L'unica cosa di cui sono certa e che lui non ne vuole sapere nulla di questo bambino, non mi crederà mai anche se gli ripetessi a vita che sono stata solo con lui e che quindi inevitabilmente è lui il padre, quindi mi limito a prendermi da sola il peso di questa decisione. Abortire oppure no. In ogni caso a lui non interessa, anche se in fondo l'altra sera ho sperato che a quelle parole in lui si smuovesse qualcosa, invece mi ha semplicemente lasciata lì per andarsene chissà dove, trafitto da consapevolezze sbagliate e una dichiarazione inopportuna. Non avevo la minima idea di ciò che voleva fare Lucas e persino con lui ho sbagliato, dare troppa importanza e fiducia ad una persona che non ne merita. Se solo l'avessi saputo, se solo avessi potuto prevedere le sue intenzioni e scovare una seconda intenzione nelle domande che mi faceva via messaggi, quella sera quando ce ne andammo da Rochester, forse ora sarebbe tutto apposto.
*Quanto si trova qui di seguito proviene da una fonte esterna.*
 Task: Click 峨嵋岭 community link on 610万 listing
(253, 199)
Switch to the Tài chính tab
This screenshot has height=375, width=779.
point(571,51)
O almeno una parte.

Non ho le forze di andare da lui e urlargli contro, non ce la faccio a sorbirmi altre menzogne da un ragazzo di cui mi fidavo ciecamente così mi sto limitando semplicemente a non rispondere più ai suoi messaggi, alle sue chiamate persistenti, lasciando che il cellulare squilli tenendo il ritmo di ogni mio sospiro malinconico.

Però non sono riuscita alcun tempo a rimanere in quel letto, nell'appartamento della mia migliore amica, a fissare il soffitto per altre quattro ore senza riuscire a prendere sonno così semplicemente sono uscita. Mi sono vestita infilandomi un pantalone della tuta e una felpa riuscendo a non svegliare Shelly, e così sono uscita di casa nel silenzio più totale per prendere un taxi e arrivare qui. Davanti a questo cancello enorme in ferro battuto cercando di capire se tutto questo sia giusto o meno. Non l'ho più visto né sentito per due giorni, a scuola non sono venuti ne lui ne James ed io non sono andata da nessun'altra parte oltre a lì, casa di Shel e il ristorante dove ho ripreso a lavorare perchè non ho più le forze per far nulla. Però mi sono soltanto resa conto che alla fine temporeggiare non sarebbe servito a molto così ora eccomi, davanti a casa sua, con la speranza che da un momento all'altro io riesca a trovare il coraggio di chiamarlo e chiedergli di aprirmi per non svegliare tutti. Sono le quattro e mezza del mattino, quando vivevo qui ho visto che Damon usciva sempre verso le otto quindi c'è ancora tempo prima che qualcuno mi veda, ma se tentenno ancora per molto probabilmente sorgerà il sole ed io sarò ancora qui impalata ad attendere il nulla.